Aim of the exercise:
Retype the line in which "Instruction: Delete the current code cell" appears, then every line after it until the records end. Leave out the pictures.

__________

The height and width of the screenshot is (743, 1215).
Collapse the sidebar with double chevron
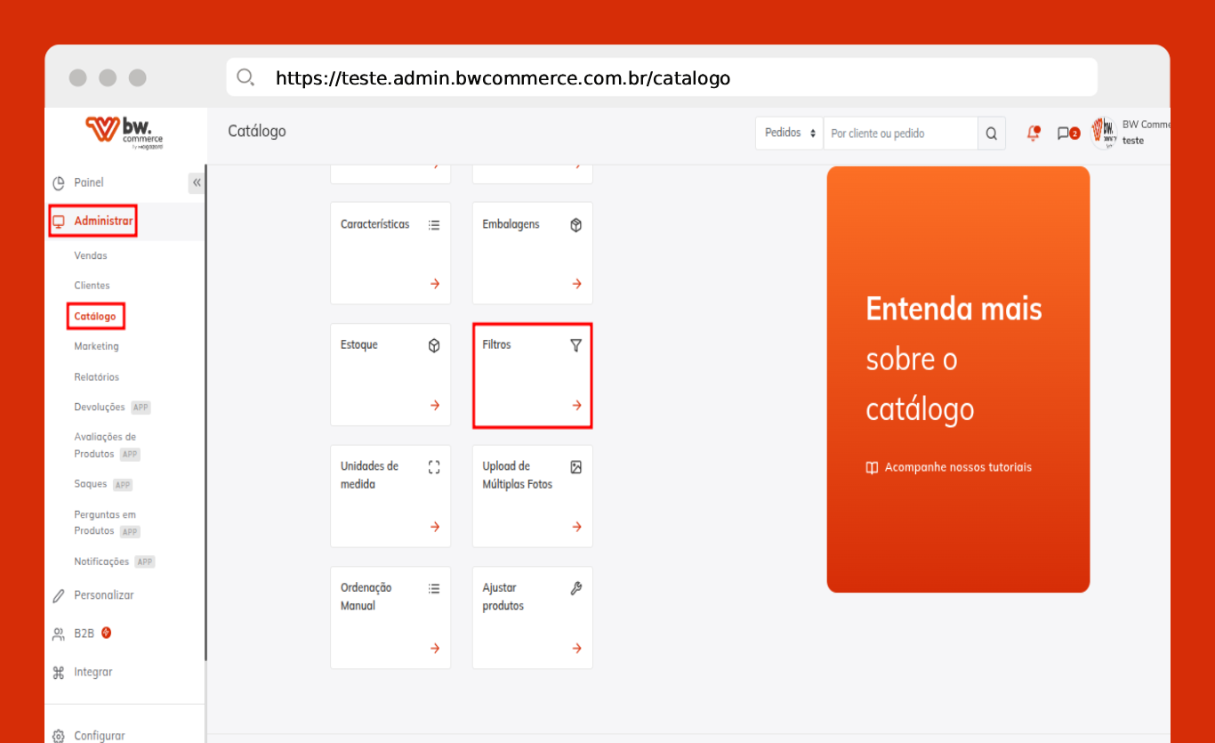[x=197, y=182]

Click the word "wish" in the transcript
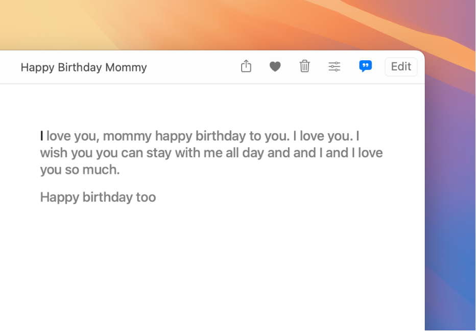54,153
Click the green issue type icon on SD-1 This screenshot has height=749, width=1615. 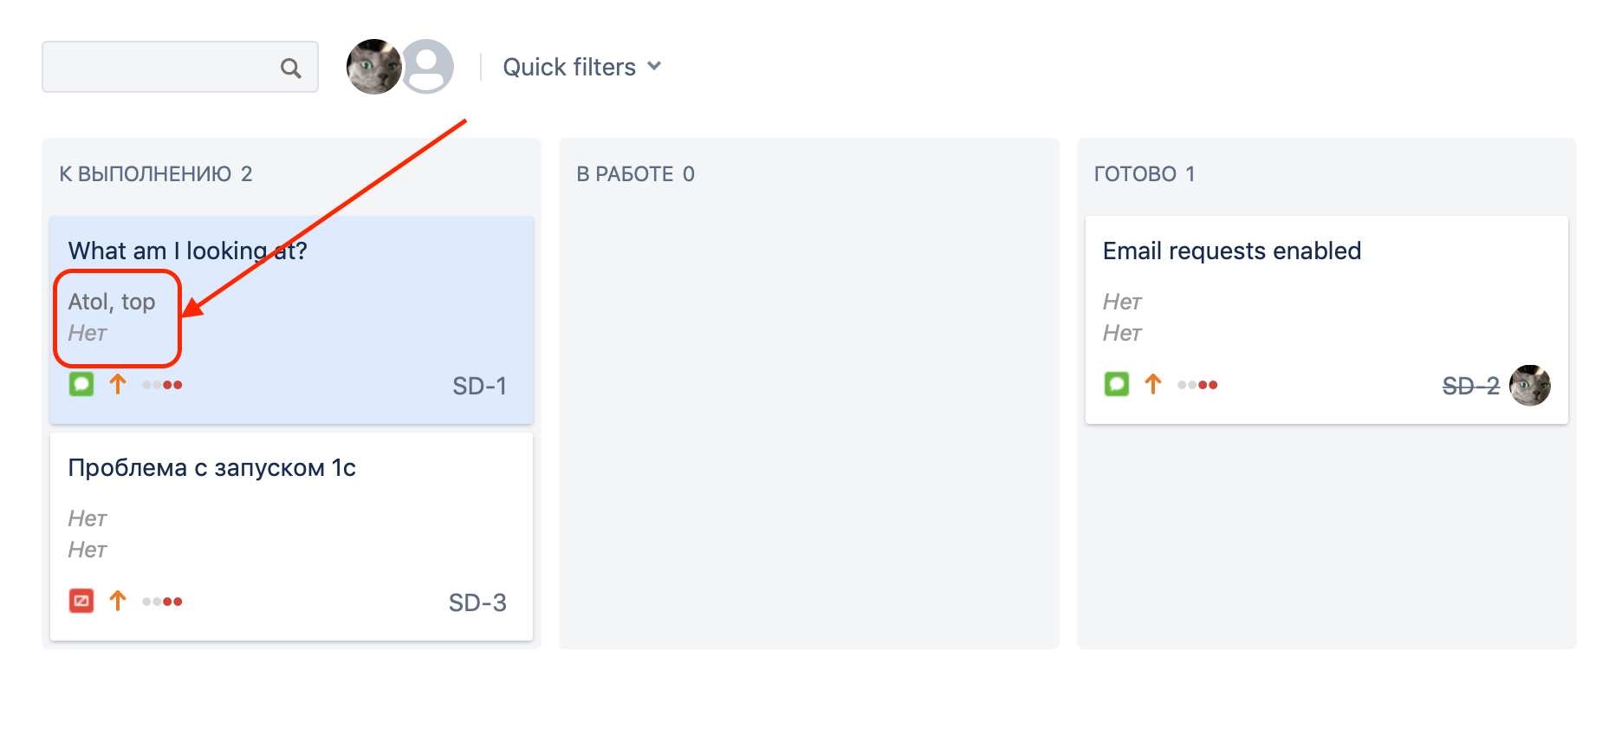click(81, 384)
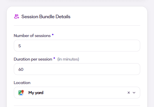Select the value 5 in sessions field
This screenshot has width=154, height=107.
(20, 46)
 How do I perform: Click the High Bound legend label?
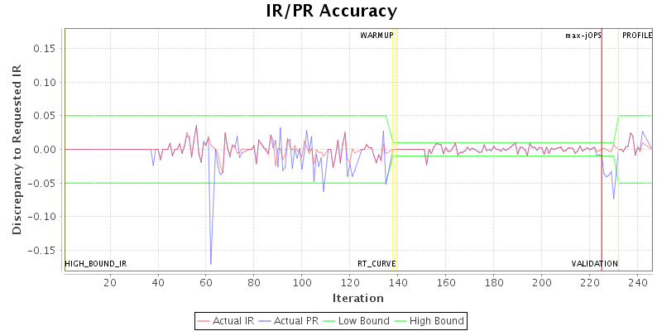coord(436,320)
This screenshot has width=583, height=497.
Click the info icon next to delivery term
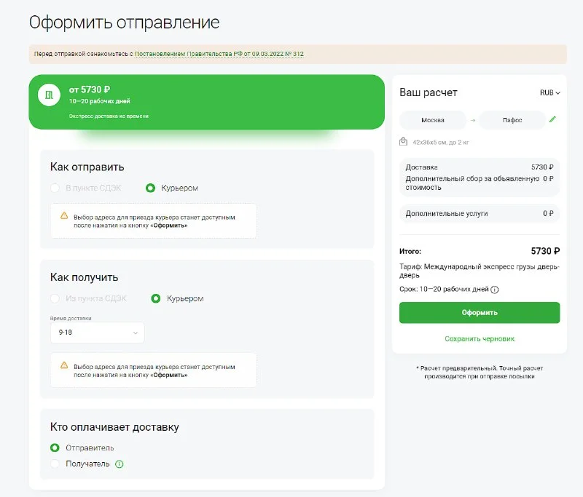click(494, 290)
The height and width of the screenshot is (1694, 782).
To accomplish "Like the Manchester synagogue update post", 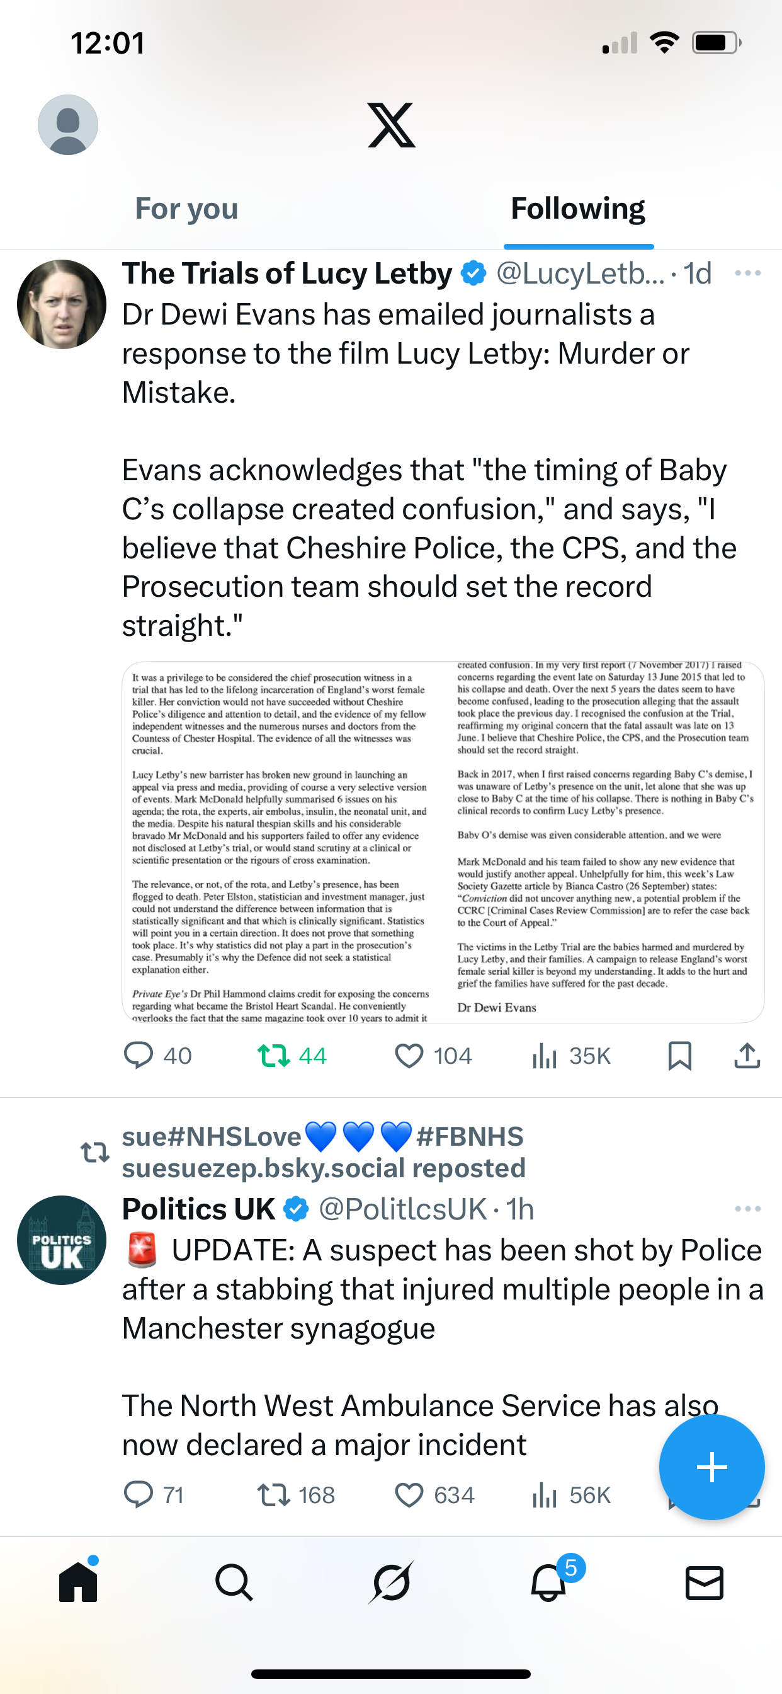I will coord(409,1495).
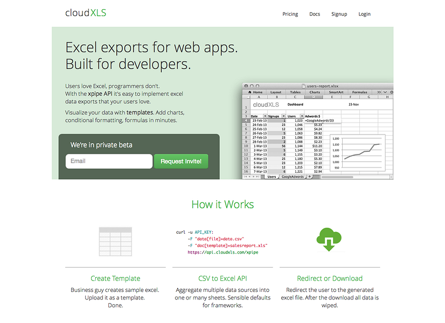Click the house icon on the Home ribbon tab
445x323 pixels.
pos(249,92)
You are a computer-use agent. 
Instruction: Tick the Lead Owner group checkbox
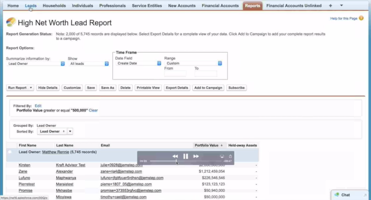coord(10,152)
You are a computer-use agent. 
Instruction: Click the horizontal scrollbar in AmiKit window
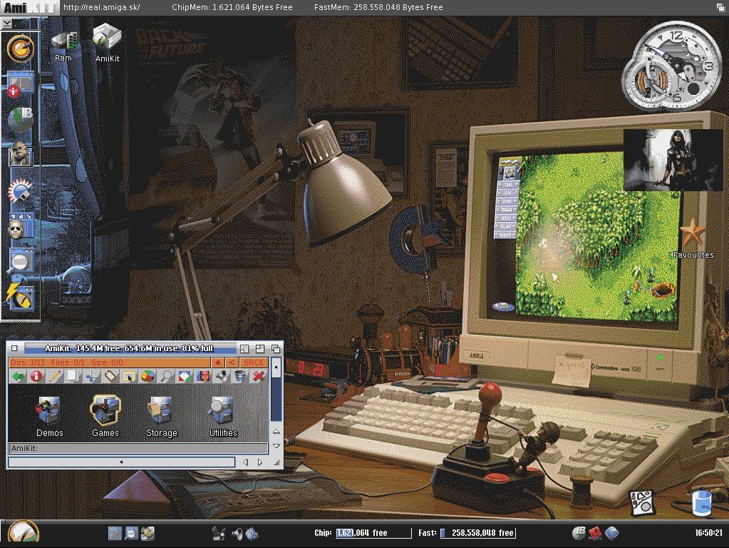(121, 462)
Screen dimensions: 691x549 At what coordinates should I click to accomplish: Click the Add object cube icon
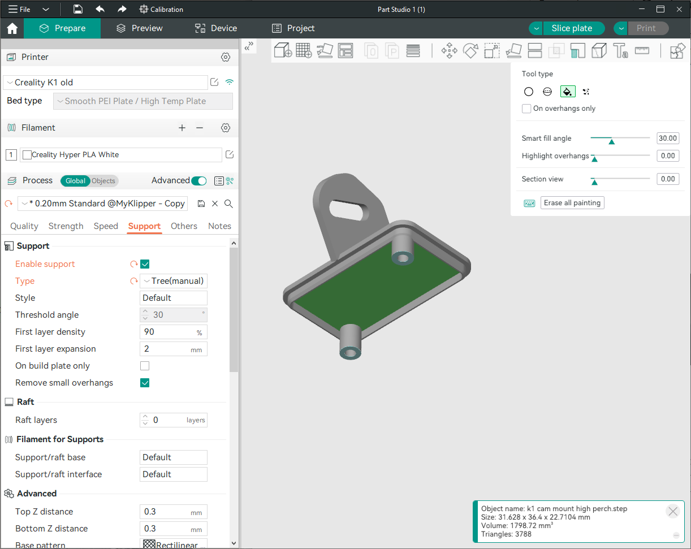click(x=283, y=51)
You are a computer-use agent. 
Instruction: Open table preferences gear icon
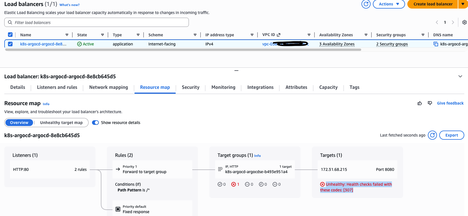pos(464,22)
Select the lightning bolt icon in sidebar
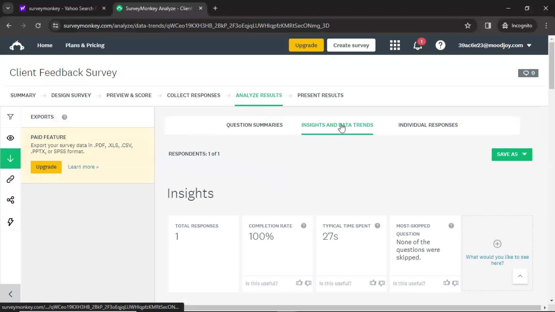Image resolution: width=555 pixels, height=312 pixels. 10,221
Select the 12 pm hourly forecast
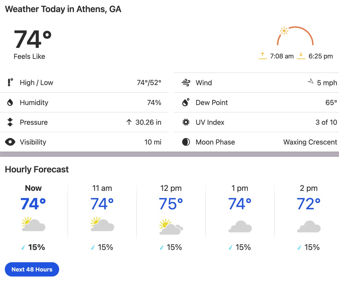The width and height of the screenshot is (339, 282). (x=171, y=218)
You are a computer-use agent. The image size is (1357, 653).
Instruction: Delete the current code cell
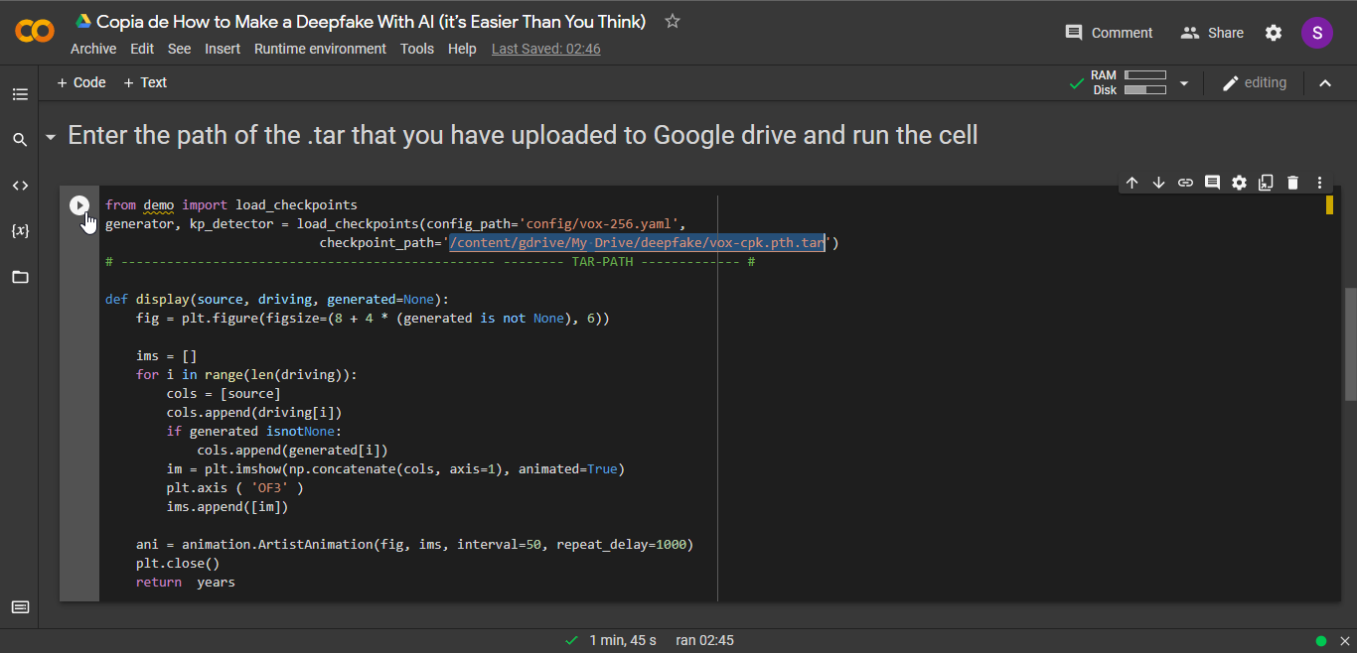(x=1292, y=183)
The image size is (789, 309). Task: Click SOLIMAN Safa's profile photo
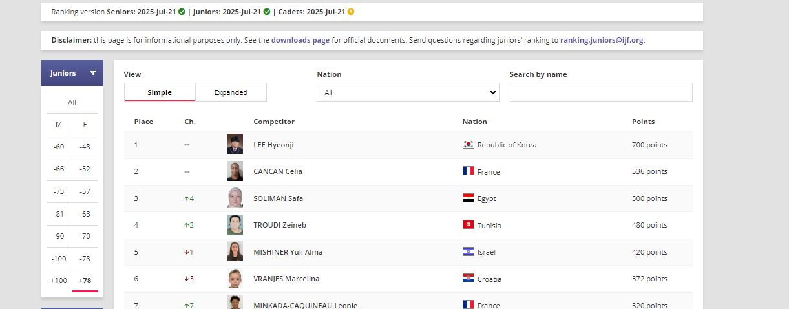[235, 198]
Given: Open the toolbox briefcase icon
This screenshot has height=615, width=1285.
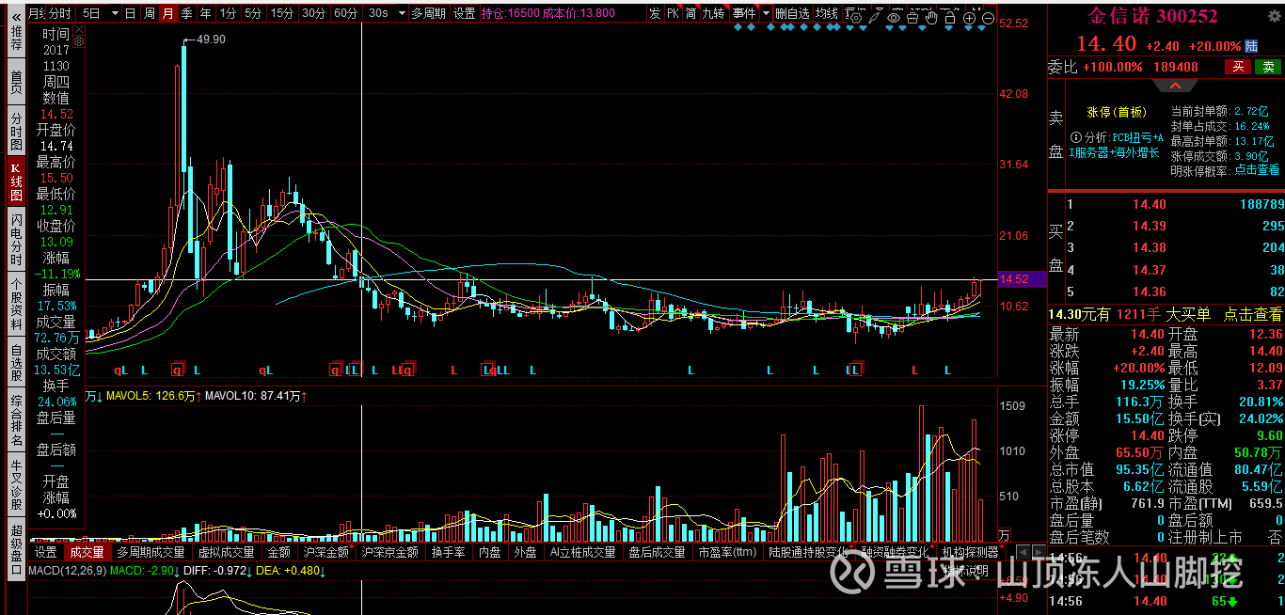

__________

Result below:
Instruction: Delete the current code cell
(x=1292, y=183)
The image size is (789, 309). Task: Click SOLIMAN Safa's profile photo
[235, 198]
Given: Open the toolbox briefcase icon
This screenshot has height=615, width=1285.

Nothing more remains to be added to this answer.